### READING PASSAGE
+++

Through her penetrating photographs of herself masquerading as invented personae, Cindy Sherman has become one of the most influential artists of her generation. She uses makeup, wigs, prostheses, and props to transform herself into a sex kitten, drug addict, party girl, aging diva, and even a corpse as well as many familiar but unclassifiable “types.” Although she serves as her own model, her photographs are not self-portraits; rather, they are investigations of the construction of identity in American culture through stereotypes that are deeply ingrained in our collective consciousness.

Education, Untitled Film Stills 

Sherman was born in New Jersey and grew up in a suburban community on Long Island. While studying at Buffalo State College in the mid-1970s, she became interested in photography and was introduced to work by feminist artists, such as Lynda Benglis and Hannah Wilke, who performed some of their work for the camera. In 1977, Sherman made the first of her Untitled Film Stills, a series of 69 black-and-white photographs in which she posed in tableaux suggestive of film stills or publicity shots. Conjuring narratives that are familiar but nonspecific, the series straddles a line between fact and fiction while drawing no distinction between acting, role-playing, and disguise. Today the Untitled Film Stills are recognized as an early example of Postmodernism.

+++

### DATA LINES
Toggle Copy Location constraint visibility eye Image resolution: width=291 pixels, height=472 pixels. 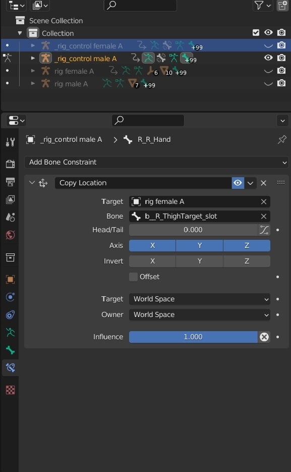pos(238,183)
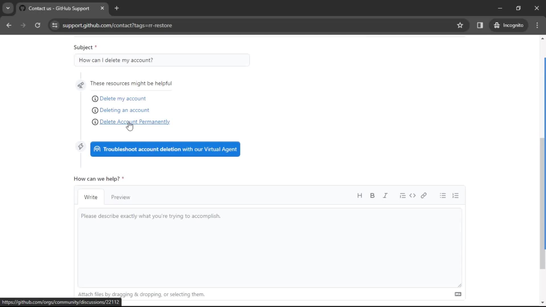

+++

### EXERCISE REQUIREMENTS
In the passage on Cindy Sherman, copy the part between "Through her penetrating" and "our collective consciousness.", inclusive, substituting "images" for every "photographs".

### COMPLETED TASK
Through her penetrating images of herself masquerading as invented personae, Cindy Sherman has become one of the most influential artists of her generation. She uses makeup, wigs, prostheses, and props to transform herself into a sex kitten, drug addict, party girl, aging diva, and even a corpse as well as many familiar but unclassifiable “types.” Although she serves as her own model, her images are not self-portraits; rather, they are investigations of the construction of identity in American culture through stereotypes that are deeply ingrained in our collective consciousness.